I am running an exploratory factor analysis on a set of questions from a survey with the factor_analyser package in python. The result shows 8 factors with a clear set of variables with highest loadings in each of the factors.
In order to name the factors correctly and validate them, I wanted to analyse the correlation between the answered questions (with high loadings to a factor) and the factor scoring over all respondents.
However, when I analyse these results, the factors seem to switch. E.g., the first factor containing high loading variables on 'achievement'-questions, appears in the scoring results as the second factor having high correlation with the 'achievement'-questions for the respondents. Moreover, the high loading variables on the first factor show the lowest correlation with this factor scores when analysed with the factor scoring.
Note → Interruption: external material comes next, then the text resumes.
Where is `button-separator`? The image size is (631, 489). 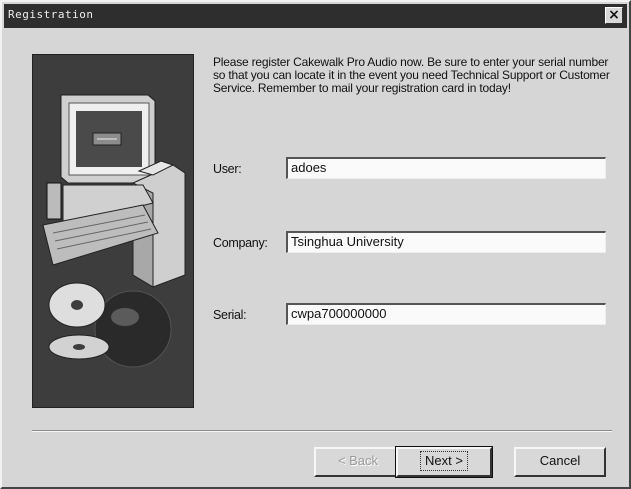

See below the code:
fa = FactorAnalyzer(rotation = 'oblimin',
n_factors = 8)
fa.fit(test_data)
data_loadings = pd.DataFrame(fa.loadings_(test_data), index = test_data.columns)
data_transformed = pd.DataFrame(fa.transform(test_data), index = test_data.index)
Here's the visual outcome of the factor loadings, and here the visual outcome of the correlation matrix. Where you can see the (sorted) variables with highest loading to factor [0] differ from the variables with highest correlation to factor [0].
Does anyone know how this is possible? Does it have to do with the rotation, or the naming with the indices?